TALON Team
Editors
Sandra Abegglen (editor and interviewer) is a researcher in the School of Architecture, Planning and Landscape at the University of Calgary where she explores learning and teaching in the design disciplines as the project lead of TALON, the Teaching and Learning Online Network. Sandra has an MSc in social research and an MA in learning and teaching in higher education. She has over eight years’ experience as a senior lecturer in education studies. Her research interests are online education, creative learning and teaching, mentoring, visual narratives, identity and qualitative research methods. She has published widely on emancipatory learning and teaching practice, and playful pedagogy. Sandra is a certified practitioner for learning development and a fellow of Advance HE. She has been awarded the Team Teaching Award 2020 by the University of Calgary.

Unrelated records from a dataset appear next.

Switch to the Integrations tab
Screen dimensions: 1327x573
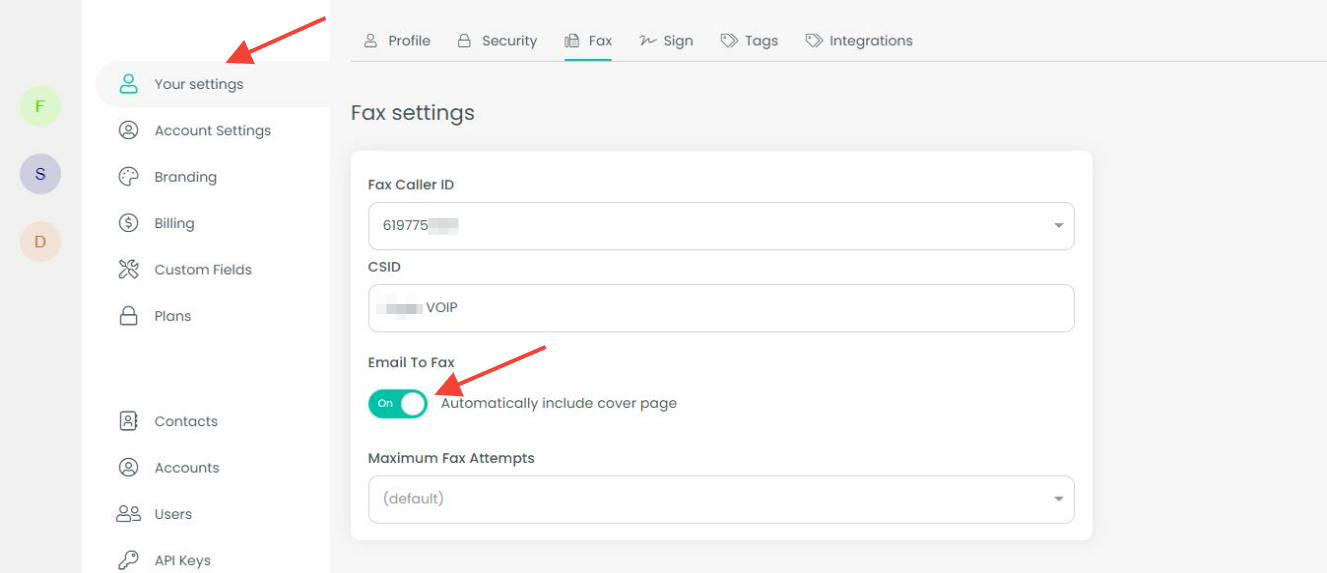click(859, 41)
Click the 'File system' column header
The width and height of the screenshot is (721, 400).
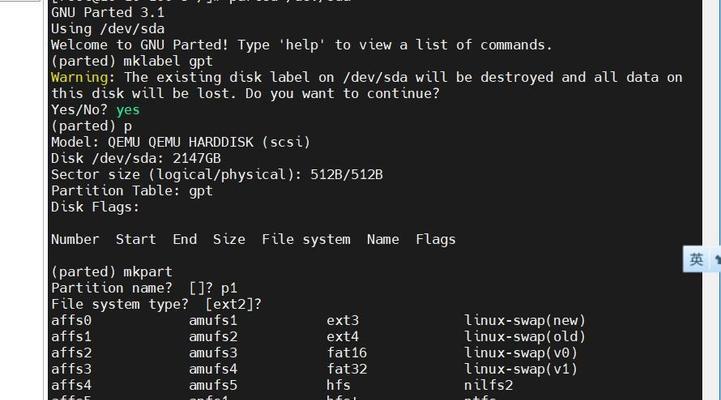tap(306, 239)
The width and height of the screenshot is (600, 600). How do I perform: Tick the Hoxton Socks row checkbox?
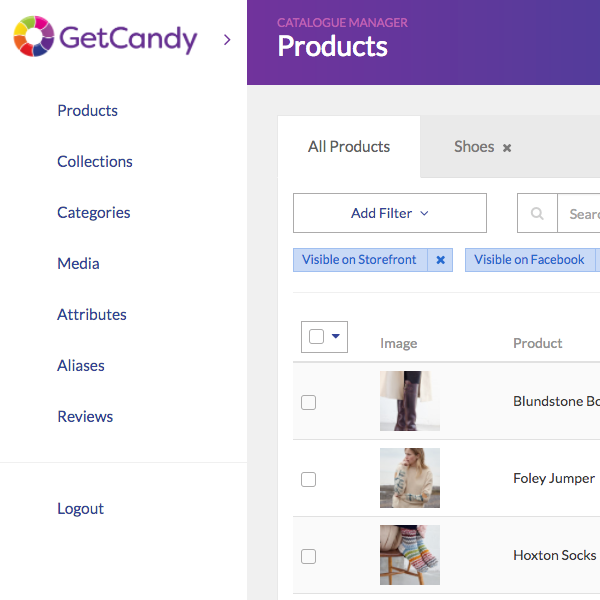[308, 556]
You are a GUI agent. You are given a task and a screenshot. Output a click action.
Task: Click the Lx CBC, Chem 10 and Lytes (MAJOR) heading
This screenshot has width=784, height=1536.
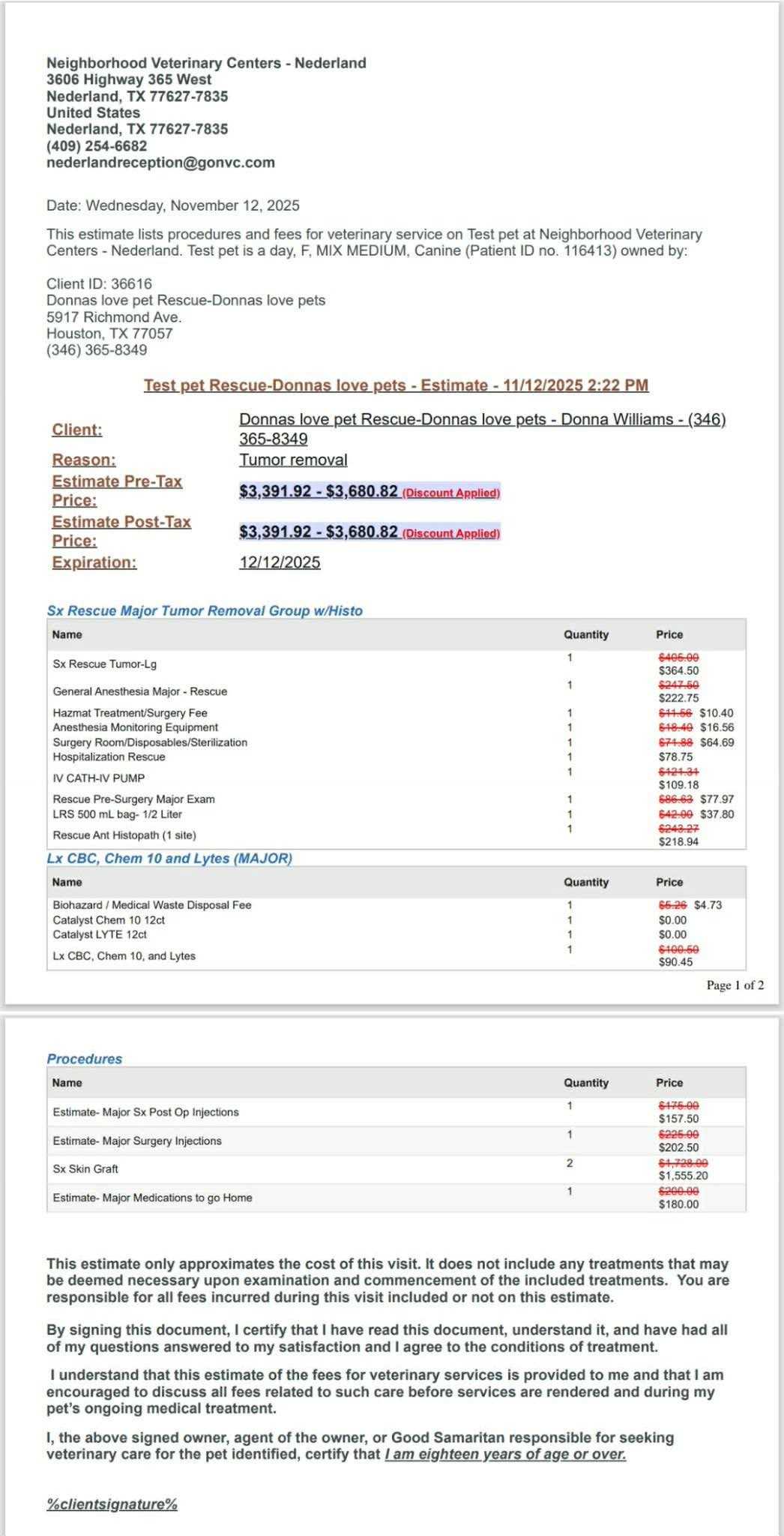tap(169, 859)
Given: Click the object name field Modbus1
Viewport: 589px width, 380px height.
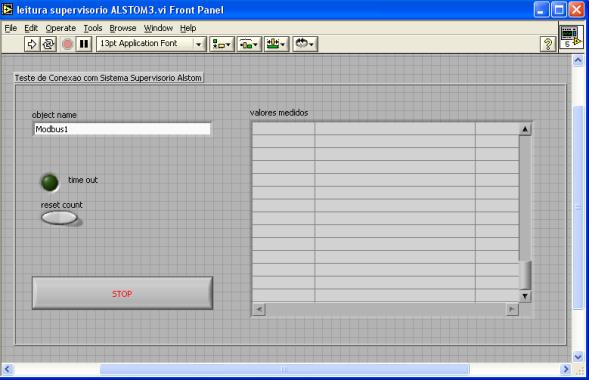Looking at the screenshot, I should tap(122, 129).
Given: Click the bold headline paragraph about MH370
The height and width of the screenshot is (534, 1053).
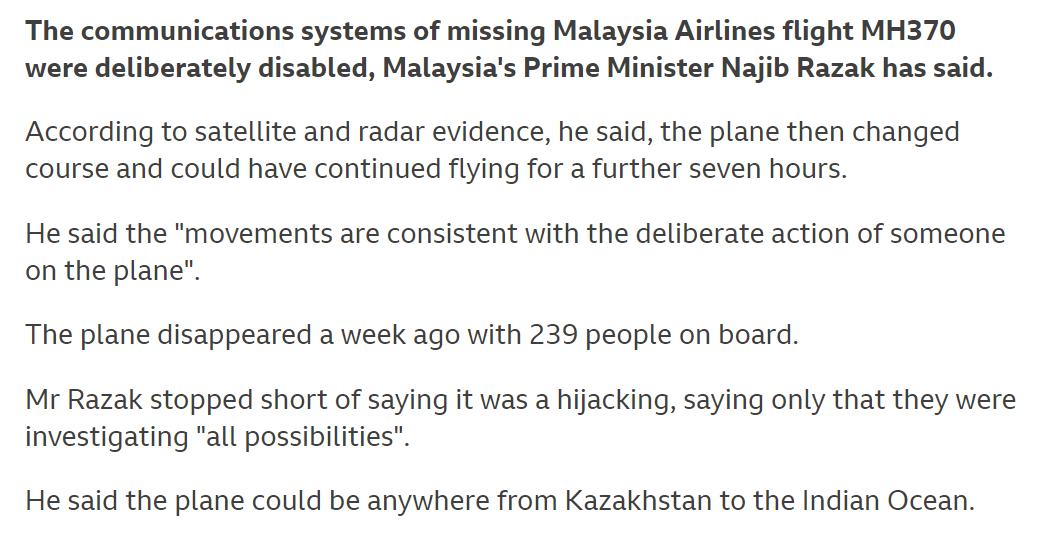Looking at the screenshot, I should point(490,51).

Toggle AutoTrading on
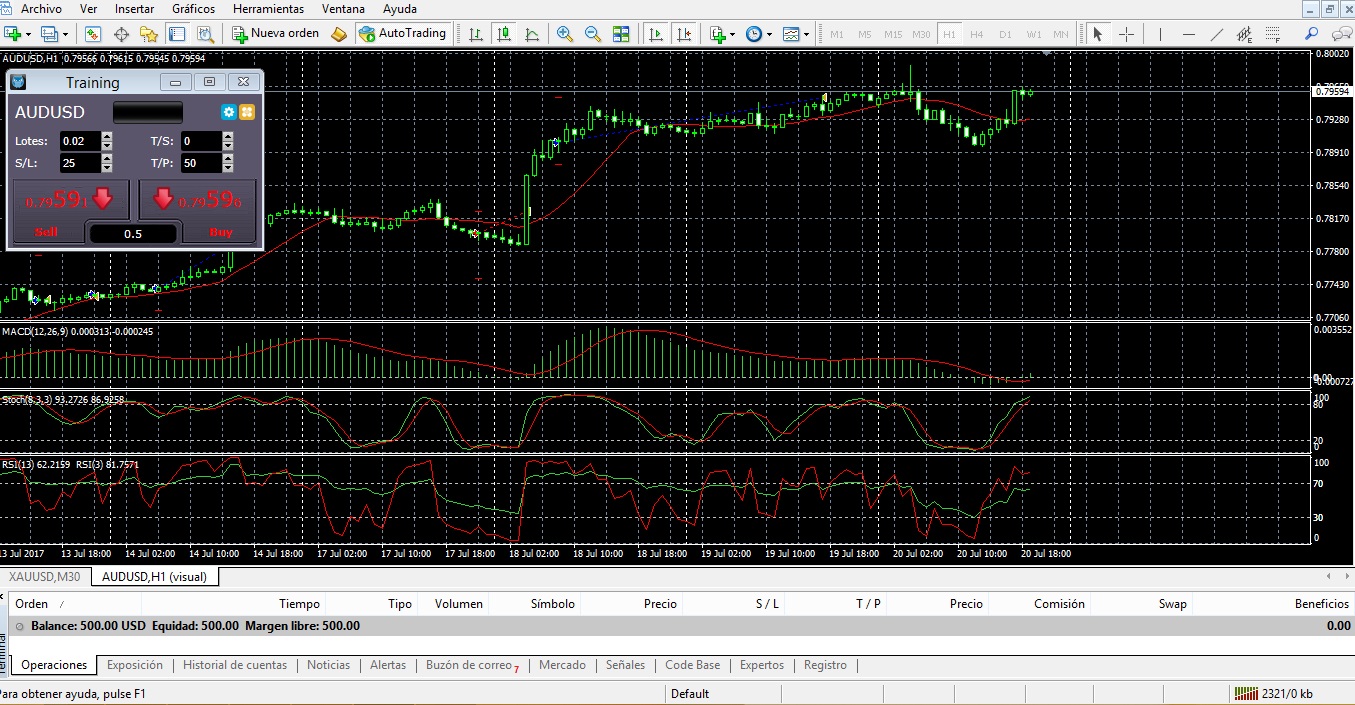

Fabian Neuhaus, PhD (editor) is an associate professor at the University of Calgary with the School of Architecture, Planning and Landscape. He is the research lead for the Richard Parker Initiative (RPI) and the principal investigator for TALON and NEXTCalgary. His research interests are the temporal aspects of the urban environment, focusing on the topics of habitus, type, and ornament in terms of activity, technology, and memory. He has worked with architecture and urban design practices in the UK and Switzerland as well as on research projects at universities in Switzerland, Germany, and the UK. He is passionate about learning and teaching, and design pedagogy.
Kylie Wilson (editor) is a graduate student in the master of architecture program at the School of Architecture, Planning, and Landscape, University of Calgary. In the 2020–2021 academic year, she completed the foundation year. Before pursuing architecture, she graduated with a bachelor of arts in communications, minoring in political science, also from the University of Calgary. She joined the TALON team as graduate assistant researcher in May 2021 and works actively on the project’s audiovisual content collection, newsletters and TALON publications. She is passionate about storytelling and knowledge sharing through media and built form and empowering users through placemaking in architecture.
Interviewers
Martina MacFarlane (interviewer) is a community planner, researcher, and artist living on Treaty 7 territory. She was born in Vancouver, lived and learned in a number of Canadian cities, and came to call Alberta home where she completed a bachelor of fine arts at the University of Alberta in Edmonton and later her master of planning from the University of Calgary. Martina brings a unique background to her planning practice from art, design, and visual communications to interests in social inclusion, equity, and belonging. She takes a hands-on and iterative approach and has worked in community art initiatives and instruction, as well as on social innovation and research projects in inclusive and affordable housing, community safety, and sustainable urban design.
During the second term of her graduate studies, the COVID-19 pandemic marked the sudden shift to online courses, communications, and—well, everything. In spring of 2020, Martina joined the TALON project as a graduate assistant researcher, exploring what this shift meant for teaching and learning in the design disciplines and the challenges and opportunities of online collaboration.
Mac McGinn (interviewer) is motivated by the power of architecture to be solution driven by shaping how we think and feel about the world and set the stage for social behaviours. Due to rapid and dynamic changes in the political, economic, and social environments we live in, the built environment is uniquely positioned to provide solutions to challenges that our world confronts. Also, Mac’s passion lies in the business development and operations within architectural firms to facilitate ongoing growth through B2B and B2C relationships, marketing, and office operations.
Mac is among the 2022 graduating class in the University of Calgary’s master of architecture program. He previously completed a bachelor of business administration at Mount Royal University with a minor in international business. He worked in the Calgary business community for five years prior to continuing his education. As a result of his passionate interest in design, he switched gears and pursued a career in architecture. Mac was a graduate assistant researcher working on the Teaching and Learning Online Network project (TALON).